START Supplied information

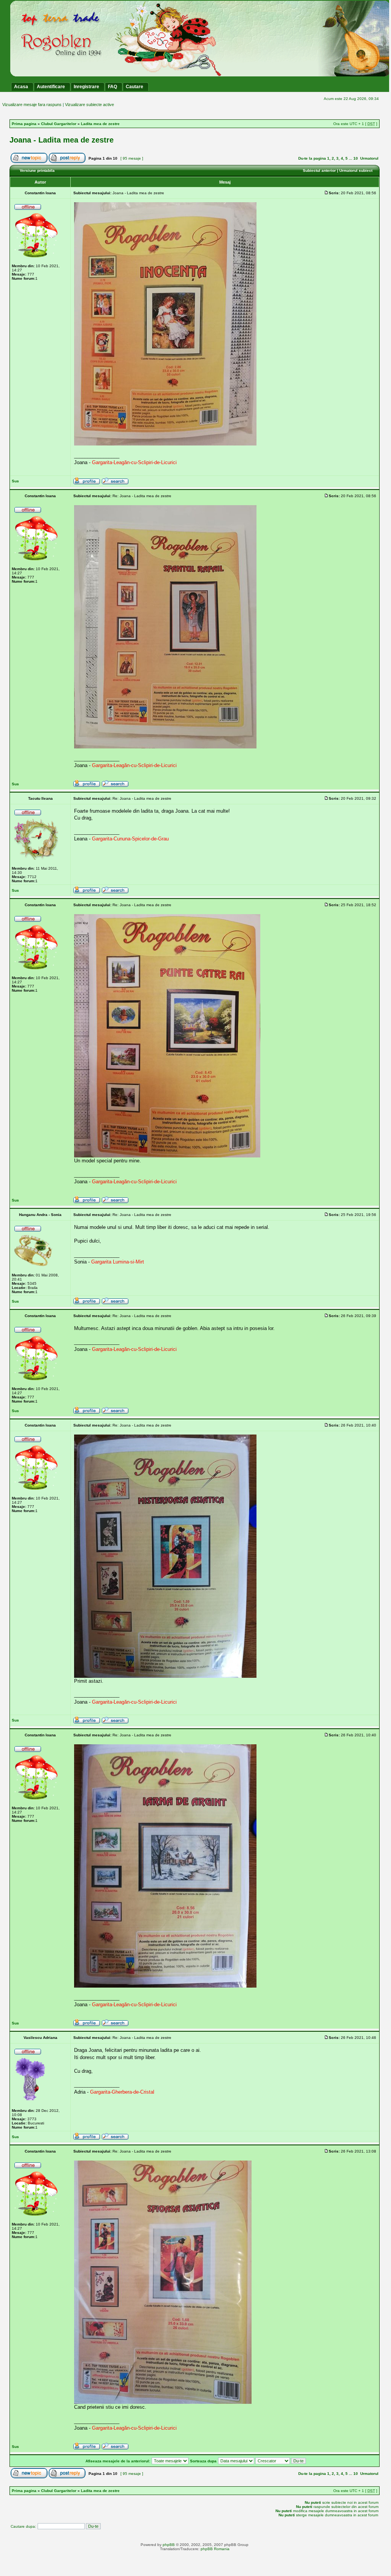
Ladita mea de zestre (100, 124)
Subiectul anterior (319, 170)
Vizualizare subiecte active (89, 104)
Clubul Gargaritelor (58, 124)
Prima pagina (24, 124)
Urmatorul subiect (355, 170)
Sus (15, 481)
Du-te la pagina (312, 158)
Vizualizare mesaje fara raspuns (32, 104)
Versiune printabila (37, 170)
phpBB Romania (215, 2549)
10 (355, 158)
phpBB (169, 2545)
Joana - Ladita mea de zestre (61, 140)
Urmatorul (369, 158)
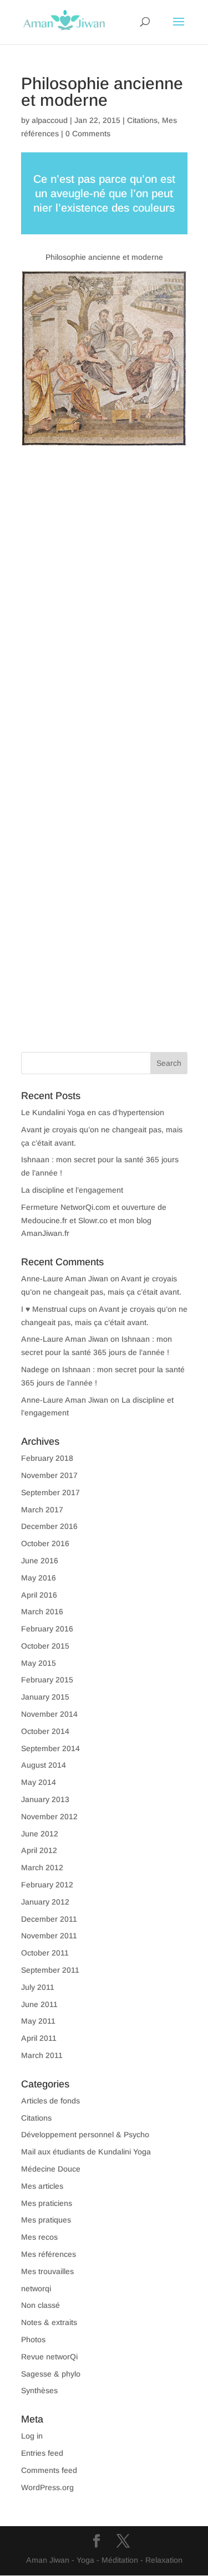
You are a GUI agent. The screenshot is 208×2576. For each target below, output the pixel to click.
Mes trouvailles (47, 2271)
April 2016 (39, 1594)
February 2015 (47, 1679)
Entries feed (42, 2453)
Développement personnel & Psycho (85, 2134)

END Supplied information

Leave the pictures out, and copy exactly each line from the one containing "Prima pagina (24, 124)" through the final line of the data.

Prima pagina (24, 124)
Urmatorul subiect (355, 170)
Sus (15, 481)
Du-te la pagina (312, 158)
Vizualizare mesaje fara raspuns (32, 104)
Versiune printabila (37, 170)
phpBB Romania (215, 2549)
10 (355, 158)
phpBB (169, 2545)
Joana - Ladita mea de zestre (61, 140)
Urmatorul (369, 158)
You are a GUI agent. The screenshot is 208×2576. For each target below, output the pixel to click.
Mes trouvailles (47, 2271)
April 2016 (39, 1594)
February 2015 (47, 1679)
Entries feed (42, 2453)
Développement personnel & Psycho (85, 2134)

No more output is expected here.